===== Document extract
Economics offers various definitions for money, though it is now commonly defined by the functions attached to any good or token that functions in trade as a medium of exchange, store of value, and unit of account. Some authors explicitly require money to be a standard of deferred payment, too [1]. In common usage, money refers more specifically to currency, particularly the many circulating currencies with legal tender status conferred by a national state; deposit accounts denominated in such currencies are also considered part of the money supply, although these characteristics are historically comparatively recent. Other older functions a money may possess are a means of rationing access to scarce resources, and a means of accumulating power of command over others.


 


The use of money provides an alternative to barter, which is considered in a modern, complex economy to be inefficient because it requires a coincidence of wants between traders, and an agreement that these needs are of equal value, before a transaction can occur. The efficiency gains through the use of money are thought to encourage trade and the division of labour, in turn increasing productivity and wealth.


 


A number of commodity money systems were amongst the earliest forms of money to emerge.


For example

* The shekel referred to a specific volume of barley in ancient Babylon


* Iron sticks were used in Argos, before Pheidon's reforms.
==========
===== Dataset excerpt
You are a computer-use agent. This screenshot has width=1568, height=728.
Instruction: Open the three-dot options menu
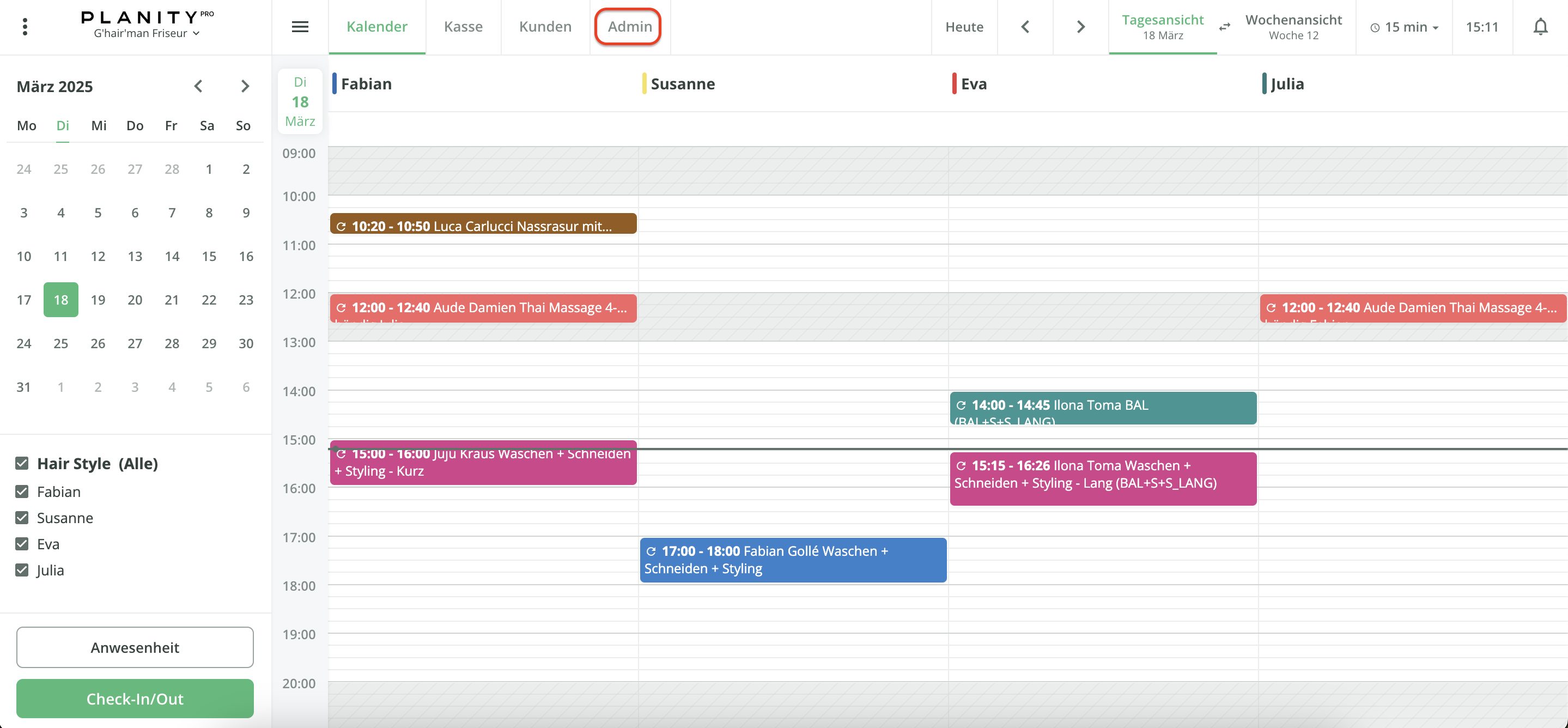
==========
*Your tasks*
A: In the passage on money, repeat the text starting with "The use of money provides" and going on through "productivity and wealth.".
B: According to the passage on money, what did the shekel refer to in ancient Babylon?
C: Resume the passage on money, picking up right after its final sentence.
None of the data is needed for this work.

*Exercise results*
A:
The use of money provides an alternative to barter, which is considered in a modern, complex economy to be inefficient because it requires a coincidence of wants between traders, and an agreement that these needs are of equal value, before a transaction can occur. The efficiency gains through the use of money are thought to encourage trade and the division of labour, in turn increasing productivity and wealth.

B: A specific volume of barley.

C:
* Cowries were used as a money in ancient China and throughout the South Pacific.


* Salt was used as a currency in pre-coinage societies in Europe.


* Ox-shaped ingots of copper seem to have functioned as a currency in the Bronze Age eastern Mediterranean.


* State certified weights of gold and silver have functioned as currency since the reign of Croesus of Lydia, if not before.


* Rum-currency operated in the early European settlement of Sydney cove in Australia.


 


Under a commodity money system, the objects used as money have intrinsic value, i.e., they have value beyond their use as money. For example, gold coins retain value because of gold's useful physical properties besides its value due to monetary usage, whereas paper notes are only worth as much as the monetary value assigned to them. Commodity money is usually adopted to simplify transactions in a barter economy, and so it functions first as a medium of exchange[citation needed]. It quickly begins functioning as a store of value[citation needed], since holders of perishable goods can easily convert them into durable money.


 


Fiat money is a relatively modern invention. A central authority (government) creates a new money object that has negligible inherent value. The widespread acceptance of fiat money is most frequently enhanced by the central authority mandating the money's acceptance under penalty of law and demanding this money in payment of taxes or tribute. At various times in history, government-issued promissory notes have later become fiat currencies (e.g. the US Dollar) and fiat currencies have gone on to become a form of commodity currency (e.g. the Swiss Dinar)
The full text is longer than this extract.